Uit tabel 1 blijkt dat de marktwaarde van de winnaars- en de verliezersportefeuille niet geheel overeenkomen met deze theorie. De winnaarsportefeuille bestaat uit aandelen van ondernemingen met een gemiddelde marktwaarde, die even hoog is als de gemiddelde marktwaarde van alle meegenomen aandelen in dit onderzoek. De spreiding in marktwaarde, de standaarddeviatie, van de winnaarsportefeuille is € 3,4 miljard ten opzichte van een gemiddelde marktwaarde van € 0,9 miljard voor alle meegenomen aandelen. De mediaan van winnaars- en de marktportefeuille verschillen niet veel van elkaar, deze zijn respectievelijk € 4,0 en € 4,5 miljard. De gemiddelde marktwaarde van de verliezersportefeuille is wel significant lager dan de gemiddelde marktwaarde van alle meegenomen aandelen. De standaarddeviatie en de mediaan van de verliezersportefeuille zijn € 1,6 en € 1,2 miljard. De grotere spreiding van de marktwaarde van de winnaars- en de verliezersportefeuille kan verklaard worden door het feit dat de gemiddelde marktwaarde van alle meegenomen aandelen minder zal variëren dan de marktwaarde van een portefeuille, die bestaat uit 20% van alle aandelen.
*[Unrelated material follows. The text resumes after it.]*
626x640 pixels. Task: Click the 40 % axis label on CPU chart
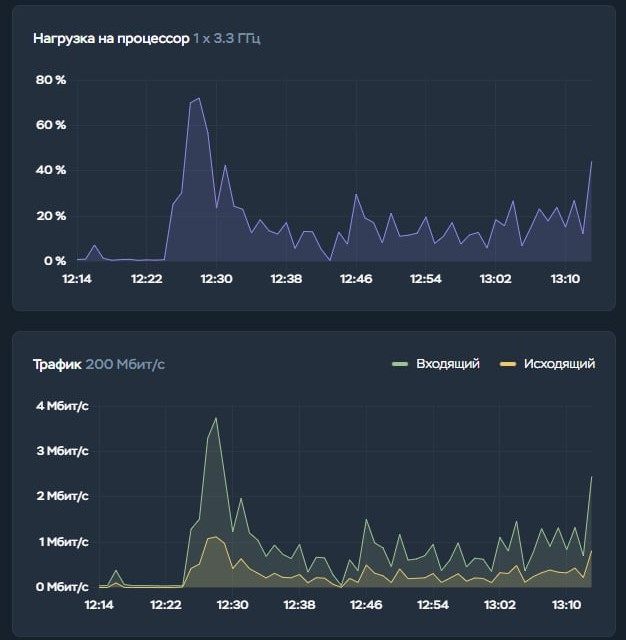tap(50, 170)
De conclusie die getrokken kan worden is dat de gemiddelde marktwaarde van de ondernemingen uit de winnaars- en de verliezersportefeuille geen verklaring kan geven voor het gevonden resultaat. De spreiding van de marktwaarde van de winnaarsportefeuille is wel groter dan die van de verliezersportefeuille, maar hier kunnen geen conclusies aan verbonden worden.

Uit de bovenstaande analyse kan geconcludeerd worden dat de traditionele risicofactoren van een portefeuille geen verklaring kunnen geven voor het hogere rendement van de winnaarsportefeuille

ten opzichte van de verliezersportefeuille. De aandelen van de ondernemingen uit de verliezersportefeuille kunnen op basis van de traditionele risicofactoren juist als risicovoller gezien worden dan aandelen van ondernemingen uit de winnaarsportefeuille.